> **EXERCISE DIRECTIONS**: Your task is to copy each line of the records that includes the string "value".

> **DATA PROVIDED**:
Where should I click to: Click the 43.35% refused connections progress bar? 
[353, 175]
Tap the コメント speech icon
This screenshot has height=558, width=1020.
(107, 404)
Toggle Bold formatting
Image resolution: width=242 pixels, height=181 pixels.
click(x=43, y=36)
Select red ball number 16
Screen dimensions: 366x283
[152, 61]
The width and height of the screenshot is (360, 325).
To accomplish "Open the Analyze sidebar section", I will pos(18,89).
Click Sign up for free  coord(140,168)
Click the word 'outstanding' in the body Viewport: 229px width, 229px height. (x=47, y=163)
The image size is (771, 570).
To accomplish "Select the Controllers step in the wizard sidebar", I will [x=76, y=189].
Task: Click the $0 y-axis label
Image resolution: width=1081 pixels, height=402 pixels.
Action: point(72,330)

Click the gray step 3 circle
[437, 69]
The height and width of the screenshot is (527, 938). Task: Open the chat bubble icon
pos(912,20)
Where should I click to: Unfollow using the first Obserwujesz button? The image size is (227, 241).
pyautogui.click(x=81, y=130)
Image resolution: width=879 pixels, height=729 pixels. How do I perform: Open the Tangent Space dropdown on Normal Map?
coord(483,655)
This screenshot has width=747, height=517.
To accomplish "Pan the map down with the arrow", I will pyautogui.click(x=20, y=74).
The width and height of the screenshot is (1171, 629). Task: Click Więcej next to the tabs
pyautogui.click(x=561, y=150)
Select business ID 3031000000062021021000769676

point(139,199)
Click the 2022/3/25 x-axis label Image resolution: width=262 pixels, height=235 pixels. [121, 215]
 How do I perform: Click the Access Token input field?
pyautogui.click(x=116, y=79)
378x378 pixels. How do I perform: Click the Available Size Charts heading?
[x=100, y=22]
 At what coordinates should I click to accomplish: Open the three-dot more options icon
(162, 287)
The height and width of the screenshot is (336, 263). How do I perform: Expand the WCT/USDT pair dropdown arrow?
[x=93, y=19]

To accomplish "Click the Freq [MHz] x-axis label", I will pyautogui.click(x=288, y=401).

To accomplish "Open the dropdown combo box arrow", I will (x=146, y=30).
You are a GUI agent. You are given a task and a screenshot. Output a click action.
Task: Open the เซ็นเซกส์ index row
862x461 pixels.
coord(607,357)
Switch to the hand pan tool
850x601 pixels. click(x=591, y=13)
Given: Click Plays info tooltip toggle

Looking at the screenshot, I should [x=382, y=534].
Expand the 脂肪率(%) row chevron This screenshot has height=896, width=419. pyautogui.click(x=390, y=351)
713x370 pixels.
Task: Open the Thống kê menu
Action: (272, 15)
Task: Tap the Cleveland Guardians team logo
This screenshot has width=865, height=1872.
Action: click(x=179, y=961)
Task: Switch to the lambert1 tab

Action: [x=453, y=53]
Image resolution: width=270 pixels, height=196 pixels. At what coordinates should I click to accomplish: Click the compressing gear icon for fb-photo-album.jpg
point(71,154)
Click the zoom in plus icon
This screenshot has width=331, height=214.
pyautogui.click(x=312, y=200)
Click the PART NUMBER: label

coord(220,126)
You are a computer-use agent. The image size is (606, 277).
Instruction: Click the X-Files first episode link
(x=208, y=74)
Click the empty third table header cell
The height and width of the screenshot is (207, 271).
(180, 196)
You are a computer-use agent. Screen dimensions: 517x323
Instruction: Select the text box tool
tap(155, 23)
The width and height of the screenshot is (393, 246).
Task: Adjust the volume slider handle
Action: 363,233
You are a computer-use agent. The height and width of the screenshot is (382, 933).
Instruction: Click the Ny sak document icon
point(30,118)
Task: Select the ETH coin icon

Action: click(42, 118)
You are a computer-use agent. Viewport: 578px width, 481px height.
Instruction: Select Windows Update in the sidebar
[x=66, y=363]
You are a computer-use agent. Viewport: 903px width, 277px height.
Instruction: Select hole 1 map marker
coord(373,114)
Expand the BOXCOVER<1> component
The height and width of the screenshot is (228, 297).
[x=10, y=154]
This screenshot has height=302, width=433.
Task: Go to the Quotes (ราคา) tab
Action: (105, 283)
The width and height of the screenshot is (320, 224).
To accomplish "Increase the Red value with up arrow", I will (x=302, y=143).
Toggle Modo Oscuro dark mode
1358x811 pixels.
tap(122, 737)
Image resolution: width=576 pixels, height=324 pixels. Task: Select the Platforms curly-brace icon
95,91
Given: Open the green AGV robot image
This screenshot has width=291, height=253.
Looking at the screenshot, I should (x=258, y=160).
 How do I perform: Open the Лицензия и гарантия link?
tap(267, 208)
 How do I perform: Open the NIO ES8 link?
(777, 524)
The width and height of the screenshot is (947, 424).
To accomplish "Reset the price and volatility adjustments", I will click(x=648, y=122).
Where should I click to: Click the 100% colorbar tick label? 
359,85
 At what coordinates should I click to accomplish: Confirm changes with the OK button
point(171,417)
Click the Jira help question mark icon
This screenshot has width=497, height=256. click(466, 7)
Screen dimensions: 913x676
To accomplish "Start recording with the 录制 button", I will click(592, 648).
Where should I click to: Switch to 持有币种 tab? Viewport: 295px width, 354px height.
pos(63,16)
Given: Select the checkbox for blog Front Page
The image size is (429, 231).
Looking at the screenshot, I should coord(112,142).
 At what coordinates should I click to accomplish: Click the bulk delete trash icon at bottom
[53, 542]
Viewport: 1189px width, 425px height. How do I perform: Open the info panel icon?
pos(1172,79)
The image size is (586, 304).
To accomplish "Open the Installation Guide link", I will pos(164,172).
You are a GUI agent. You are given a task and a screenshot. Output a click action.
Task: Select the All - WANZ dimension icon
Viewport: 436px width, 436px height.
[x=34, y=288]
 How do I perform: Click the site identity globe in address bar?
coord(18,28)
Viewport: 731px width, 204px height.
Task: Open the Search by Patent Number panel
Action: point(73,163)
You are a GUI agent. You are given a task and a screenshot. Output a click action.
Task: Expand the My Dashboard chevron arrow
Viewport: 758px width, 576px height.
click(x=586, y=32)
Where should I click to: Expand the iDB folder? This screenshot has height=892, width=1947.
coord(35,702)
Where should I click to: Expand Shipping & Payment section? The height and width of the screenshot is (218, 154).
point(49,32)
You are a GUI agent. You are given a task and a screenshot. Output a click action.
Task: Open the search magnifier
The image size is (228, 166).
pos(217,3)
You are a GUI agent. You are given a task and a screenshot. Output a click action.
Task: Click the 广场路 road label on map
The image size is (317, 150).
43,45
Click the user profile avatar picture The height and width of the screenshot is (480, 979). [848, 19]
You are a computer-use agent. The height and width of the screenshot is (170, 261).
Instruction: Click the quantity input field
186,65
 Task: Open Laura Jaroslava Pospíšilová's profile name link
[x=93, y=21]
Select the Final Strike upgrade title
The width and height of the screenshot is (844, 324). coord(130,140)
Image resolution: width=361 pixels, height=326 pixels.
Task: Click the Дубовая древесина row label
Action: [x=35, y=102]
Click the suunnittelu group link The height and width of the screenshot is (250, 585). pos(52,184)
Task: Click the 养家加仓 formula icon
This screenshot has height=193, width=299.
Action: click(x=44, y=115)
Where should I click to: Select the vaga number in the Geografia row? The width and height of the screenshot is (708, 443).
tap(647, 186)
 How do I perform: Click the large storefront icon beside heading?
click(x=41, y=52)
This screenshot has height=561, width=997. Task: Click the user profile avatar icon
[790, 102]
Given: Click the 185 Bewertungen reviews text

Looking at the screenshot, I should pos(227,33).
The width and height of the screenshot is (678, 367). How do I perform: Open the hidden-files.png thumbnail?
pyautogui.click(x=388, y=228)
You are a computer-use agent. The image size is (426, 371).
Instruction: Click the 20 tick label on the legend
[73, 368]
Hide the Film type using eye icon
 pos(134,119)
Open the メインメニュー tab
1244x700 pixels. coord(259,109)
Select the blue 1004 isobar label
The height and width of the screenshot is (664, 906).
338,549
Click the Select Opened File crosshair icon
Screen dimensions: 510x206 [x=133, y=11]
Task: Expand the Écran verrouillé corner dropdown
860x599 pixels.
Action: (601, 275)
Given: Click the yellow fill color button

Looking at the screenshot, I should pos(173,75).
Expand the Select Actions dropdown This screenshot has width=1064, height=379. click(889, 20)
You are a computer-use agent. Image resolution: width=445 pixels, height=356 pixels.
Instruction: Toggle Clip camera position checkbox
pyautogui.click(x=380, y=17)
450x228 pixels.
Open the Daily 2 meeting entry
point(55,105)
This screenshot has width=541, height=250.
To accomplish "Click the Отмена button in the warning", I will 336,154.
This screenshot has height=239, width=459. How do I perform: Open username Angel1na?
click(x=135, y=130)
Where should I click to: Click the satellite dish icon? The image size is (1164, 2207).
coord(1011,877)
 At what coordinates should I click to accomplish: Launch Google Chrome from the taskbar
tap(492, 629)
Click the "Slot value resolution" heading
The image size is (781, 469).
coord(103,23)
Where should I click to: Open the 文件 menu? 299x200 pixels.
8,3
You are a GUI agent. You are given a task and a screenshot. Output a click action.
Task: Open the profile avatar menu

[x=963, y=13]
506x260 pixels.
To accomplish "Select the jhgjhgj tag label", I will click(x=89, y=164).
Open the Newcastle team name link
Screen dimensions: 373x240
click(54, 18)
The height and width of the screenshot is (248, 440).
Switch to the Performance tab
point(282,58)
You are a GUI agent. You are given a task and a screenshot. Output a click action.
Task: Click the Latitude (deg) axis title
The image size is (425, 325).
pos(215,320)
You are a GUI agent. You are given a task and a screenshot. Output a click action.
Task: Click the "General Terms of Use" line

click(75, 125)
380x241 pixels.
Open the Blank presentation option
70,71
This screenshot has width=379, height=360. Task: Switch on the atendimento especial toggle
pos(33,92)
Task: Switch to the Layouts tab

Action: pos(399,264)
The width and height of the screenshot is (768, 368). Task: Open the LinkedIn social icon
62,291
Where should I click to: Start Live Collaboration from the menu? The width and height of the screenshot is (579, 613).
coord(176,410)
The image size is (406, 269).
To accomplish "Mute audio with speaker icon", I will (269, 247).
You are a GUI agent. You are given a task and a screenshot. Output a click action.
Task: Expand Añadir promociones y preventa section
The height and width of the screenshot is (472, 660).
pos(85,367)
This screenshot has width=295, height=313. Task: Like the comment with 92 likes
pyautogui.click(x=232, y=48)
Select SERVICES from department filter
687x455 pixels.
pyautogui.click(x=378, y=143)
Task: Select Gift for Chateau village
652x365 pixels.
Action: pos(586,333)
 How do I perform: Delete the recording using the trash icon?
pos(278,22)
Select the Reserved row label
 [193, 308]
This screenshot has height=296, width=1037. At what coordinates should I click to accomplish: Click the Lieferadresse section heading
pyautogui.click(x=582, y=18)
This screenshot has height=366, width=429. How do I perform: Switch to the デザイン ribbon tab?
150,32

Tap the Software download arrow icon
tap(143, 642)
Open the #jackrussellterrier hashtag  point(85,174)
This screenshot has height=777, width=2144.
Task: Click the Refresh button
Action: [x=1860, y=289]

> **SOLUTION FOR THIS EXERCISE**:
To accomplish "Increase the Red value with up arrow", I will (x=302, y=143).
Click the "Slot value resolution" heading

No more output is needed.